Love's Second Chance by Patty H Scott

Love's Second Chance by Patty H Scott

Author:Patty H Scott [Scott, Patty H]
Language: eng
Format: epub
Published: 2020-06-14T16:00:00+00:00


chapter fourteen

Jack

I set my phone down on my bedside table after having a text exchange with Katrina Bradshaw. I walk into my bathroom to brush my teeth before bed. Katrina has me on a ride like the loop-de-loo at the summer fair. Not by any fault of hers, she had me thinking Michael was her boyfriend. Then she gave me the complete cold shoulder. I could have used a parka to withstand the frostbite she was throwing my way. Maybe the times we have been together haven’t been as meaningful for her as they have been to me.

Now she texts me out of the blue at what would normally be bedtime to take me up on my offer to grab pizza together. I hope I wasn’t too forward excluding Michael. I just didn’t want him to feel like a third wheel. Who am I kidding? I’m hoping the sparks between me and Katrina will rekindle tomorrow. I won’t push her, but I need to see if she’s feeling what I am. I don’t want to let her go back to L.A. without us trying to figure out our feelings for one another.

* * *

It’s a good day. The shop is buzzing with morning customers, the weather isn’t too hot, and I’m taking Katrina to pizza. Bryce keeps looking at me as though a question mark is sitting over his head.

“Bryce, what’s up?

“Nothing … It’s just I just never saw you this happy.”

“Oh, is that so? So you’re calling your boss a grump?” I rib him a little.

“No. It’s just … No. That’s not … Jack I didn’t mean …”

“I’m kidding.

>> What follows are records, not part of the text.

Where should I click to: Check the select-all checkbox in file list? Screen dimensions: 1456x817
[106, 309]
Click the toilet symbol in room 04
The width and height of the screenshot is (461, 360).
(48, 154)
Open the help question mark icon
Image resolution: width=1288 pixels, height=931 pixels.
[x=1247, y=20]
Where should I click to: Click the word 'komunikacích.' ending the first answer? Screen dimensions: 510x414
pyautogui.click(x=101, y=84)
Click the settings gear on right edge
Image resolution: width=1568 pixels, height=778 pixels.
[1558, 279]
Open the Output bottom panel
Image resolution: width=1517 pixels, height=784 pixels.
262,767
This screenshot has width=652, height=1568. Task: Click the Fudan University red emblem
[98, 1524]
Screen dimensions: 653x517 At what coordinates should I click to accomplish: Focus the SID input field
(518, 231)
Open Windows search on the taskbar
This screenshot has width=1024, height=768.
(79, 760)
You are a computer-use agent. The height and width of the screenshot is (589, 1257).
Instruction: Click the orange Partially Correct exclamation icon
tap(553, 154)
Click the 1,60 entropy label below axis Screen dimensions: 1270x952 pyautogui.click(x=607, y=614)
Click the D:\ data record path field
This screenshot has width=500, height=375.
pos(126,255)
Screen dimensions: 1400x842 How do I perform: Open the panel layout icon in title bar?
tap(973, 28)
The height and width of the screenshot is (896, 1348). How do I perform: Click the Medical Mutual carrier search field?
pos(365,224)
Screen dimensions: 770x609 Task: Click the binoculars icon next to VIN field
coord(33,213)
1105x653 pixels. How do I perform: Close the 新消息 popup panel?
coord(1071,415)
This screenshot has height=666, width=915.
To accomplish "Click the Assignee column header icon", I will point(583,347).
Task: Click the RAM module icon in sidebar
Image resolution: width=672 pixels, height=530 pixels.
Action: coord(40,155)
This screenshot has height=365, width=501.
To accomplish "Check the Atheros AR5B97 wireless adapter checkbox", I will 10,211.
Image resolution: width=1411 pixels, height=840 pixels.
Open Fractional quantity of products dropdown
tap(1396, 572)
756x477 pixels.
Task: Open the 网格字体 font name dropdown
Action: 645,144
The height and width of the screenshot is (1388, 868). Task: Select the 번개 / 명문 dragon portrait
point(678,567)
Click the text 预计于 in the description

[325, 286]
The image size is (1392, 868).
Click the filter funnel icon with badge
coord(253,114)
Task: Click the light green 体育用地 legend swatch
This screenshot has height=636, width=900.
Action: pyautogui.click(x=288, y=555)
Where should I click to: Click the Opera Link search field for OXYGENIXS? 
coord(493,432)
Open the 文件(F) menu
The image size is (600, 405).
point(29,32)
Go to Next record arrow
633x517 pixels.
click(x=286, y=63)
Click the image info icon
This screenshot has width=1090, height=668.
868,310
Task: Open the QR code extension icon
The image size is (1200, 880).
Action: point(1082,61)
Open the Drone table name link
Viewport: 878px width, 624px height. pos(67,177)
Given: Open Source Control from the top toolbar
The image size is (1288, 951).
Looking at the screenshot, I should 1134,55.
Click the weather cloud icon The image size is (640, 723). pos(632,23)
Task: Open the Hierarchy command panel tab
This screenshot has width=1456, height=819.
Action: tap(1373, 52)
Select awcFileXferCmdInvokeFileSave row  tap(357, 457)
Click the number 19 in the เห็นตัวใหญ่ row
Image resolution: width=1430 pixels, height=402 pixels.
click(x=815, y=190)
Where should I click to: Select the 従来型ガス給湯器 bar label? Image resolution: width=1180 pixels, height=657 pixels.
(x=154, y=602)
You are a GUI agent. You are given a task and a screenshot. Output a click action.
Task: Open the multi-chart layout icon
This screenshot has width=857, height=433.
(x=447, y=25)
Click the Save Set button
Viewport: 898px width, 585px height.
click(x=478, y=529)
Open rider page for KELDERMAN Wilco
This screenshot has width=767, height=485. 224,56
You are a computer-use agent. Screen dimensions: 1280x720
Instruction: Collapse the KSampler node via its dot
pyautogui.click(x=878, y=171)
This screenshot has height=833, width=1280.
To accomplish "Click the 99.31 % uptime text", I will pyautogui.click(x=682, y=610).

I’m in a better than average mood. You got me there.” I feel like everything is looking up right now. Katrina going out with me feels like something inside me fell into alignment. I wonder if she knows how much power she has over my mood. I’d better keep her from meeting Bryce, or she’ll get the inside scoop on just how much. Honestly, I’m feeling like the guy who risked everything to start his dream business is just about to take the greatest risk of his adult life. I only hope it pays off as well as the first risk did.

Speaking of meeting Bryce, now that I know Katrina isn’t dating Michael, I need to tell her I own Ferris Wheel Coffee and that I’m relocated here now. I don’t want to deceive her by withholding all of that. I really don’t. I will tell her. Just not tonight. She just went from cold to warming up and I don’t want to drop a bomb on her and send her running. More than anyone, I want her to know what an impact she had on me – at every level. When things are a little more certain, I’ll for sure divulge everything. Tonight is the first time I feel like we’re finally on the same page and I don’t want to overwhelm her when things are just turning a corner for us.